Las cifras presentadas por el Gobierno sobre el desempeño de la economía paraguaya fueron cuestionadas por los economistas César Barreto y Jorge Schreiner durante un encuentro organizado por el Centro de Regulación, Normas y Estudios de la Comunicación (Cerneco). Ambos señalaron diferencias entre los indicadores oficiales y el comportamiento que observan en la economía, además de advertir sobre el creciente peso del endeudamiento y el déficit fiscal.
Barreto puso especialmente en duda el crecimiento económico del 6,6% registrado recientemente. Según su análisis, ese resultado no coincidiría con las proyecciones realizadas previamente por Desarrollo en Democracia (Dende) ni con otros indicadores publicados por el Banco Central del Paraguay. El economista relacionó parte de esa diferencia con gastos que, a su criterio, no fueron registrados oportunamente en las cuentas fiscales.

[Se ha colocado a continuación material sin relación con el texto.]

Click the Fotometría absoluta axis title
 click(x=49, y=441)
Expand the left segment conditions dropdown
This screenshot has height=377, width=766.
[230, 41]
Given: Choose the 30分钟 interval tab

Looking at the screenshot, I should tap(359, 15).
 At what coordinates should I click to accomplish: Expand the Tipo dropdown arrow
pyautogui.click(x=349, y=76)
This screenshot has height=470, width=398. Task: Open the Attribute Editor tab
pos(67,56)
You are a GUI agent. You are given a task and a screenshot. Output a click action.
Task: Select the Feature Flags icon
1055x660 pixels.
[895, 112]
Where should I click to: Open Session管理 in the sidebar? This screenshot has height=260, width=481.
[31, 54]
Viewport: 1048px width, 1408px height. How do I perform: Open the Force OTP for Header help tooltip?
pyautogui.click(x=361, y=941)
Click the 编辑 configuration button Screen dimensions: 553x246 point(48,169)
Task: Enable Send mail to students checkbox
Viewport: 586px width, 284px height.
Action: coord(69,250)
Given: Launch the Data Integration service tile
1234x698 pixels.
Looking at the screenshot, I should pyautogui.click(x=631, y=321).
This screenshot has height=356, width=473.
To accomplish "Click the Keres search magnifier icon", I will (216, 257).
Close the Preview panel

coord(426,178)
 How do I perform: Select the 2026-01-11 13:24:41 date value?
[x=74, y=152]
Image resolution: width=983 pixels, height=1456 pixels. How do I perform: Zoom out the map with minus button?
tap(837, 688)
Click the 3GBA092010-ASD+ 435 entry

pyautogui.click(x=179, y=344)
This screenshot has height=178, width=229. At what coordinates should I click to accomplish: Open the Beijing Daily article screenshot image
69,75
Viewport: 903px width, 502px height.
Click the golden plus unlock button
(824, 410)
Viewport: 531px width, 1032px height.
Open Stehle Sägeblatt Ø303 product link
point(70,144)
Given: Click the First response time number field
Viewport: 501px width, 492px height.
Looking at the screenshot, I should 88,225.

El especialista sostuvo además que Paraguay está creciendo con un nivel de endeudamiento mayor al que tenía antes de la pandemia. Explicó que el déficit fiscal aumentó de manera considerable y que el Estado está recurriendo a deuda incluso para financiar gastos corrientes, como la compra de medicamentos. En su evaluación, este escenario aumenta los riesgos para las finanzas públicas pese al crecimiento de la economía.
Schreiner, por su parte, centró su análisis en la diferencia entre los buenos resultados de los principales indicadores macroeconómicos y la percepción de la población. Señaló que sectores como la agricultura y la ganadería tienen un peso importante en el crecimiento del Producto Interno Bruto, pero generan relativamente pocos puestos de trabajo, por lo que el efecto de ese crecimiento sobre los ingresos de las familias resulta limitado.
Otro de los puntos señalados fue la limitada contribución tributaria de algunos de los sectores que más crecen. Schreiner indicó que determinados regímenes especiales y exenciones hacen que el aumento de la producción no necesariamente se traduzca en un incremento proporcional de la recaudación, generando una brecha entre el crecimiento que reflejan las estadísticas y los recursos disponibles para el Estado.
Los economistas también cuestionaron las proyecciones oficiales utilizadas para justificar la expansión de programas de alto costo. Barreto señaló que las estimaciones de crecimiento de hasta 7% u 8% contribuyeron a sustentar la ampliación de iniciativas como Hambre Cero, la pensión para adultos mayores y el aumento de efectivos policiales, mientras que advirtió que algunos de estos compromisos podrían generar una presión permanente sobre el presupuesto.
En cuanto al tipo de cambio, Barreto consideró poco probable que el dólar alcance los G. 6.450 bajo las condiciones actuales. A su criterio, tanto factores internos vinculados al gasto fiscal y al crédito como elementos externos apuntan a un escenario en el que no se produciría una fuerte suba de la moneda estadounidense.
Schreiner también cuestionó la tendencia de establecer planes de desarrollo con metas para 2030 o 2050 sin evaluar previamente el cumplimiento de compromisos anteriores. Afirmó que existe una dificultad para reconocer los problemas actuales y medir con precisión cuánto de los objetivos planteados en años anteriores realmente se alcanzó.
Finalmente, ambos economistas coincidieron en señalar al déficit fiscal como uno de los principales riesgos para la economía paraguaya. El proyecto de Presupuesto General de la Nación para 2027 contempla un déficit de 3,9% del PIB, por encima del límite establecido en la Ley de Responsabilidad Fiscal. Ante este escenario, Barreto planteó la necesidad de contener el crecimiento del gasto corriente, especialmente en salarios, jubilaciones y programas sociales, para preservar recursos destinados a la inversión pública.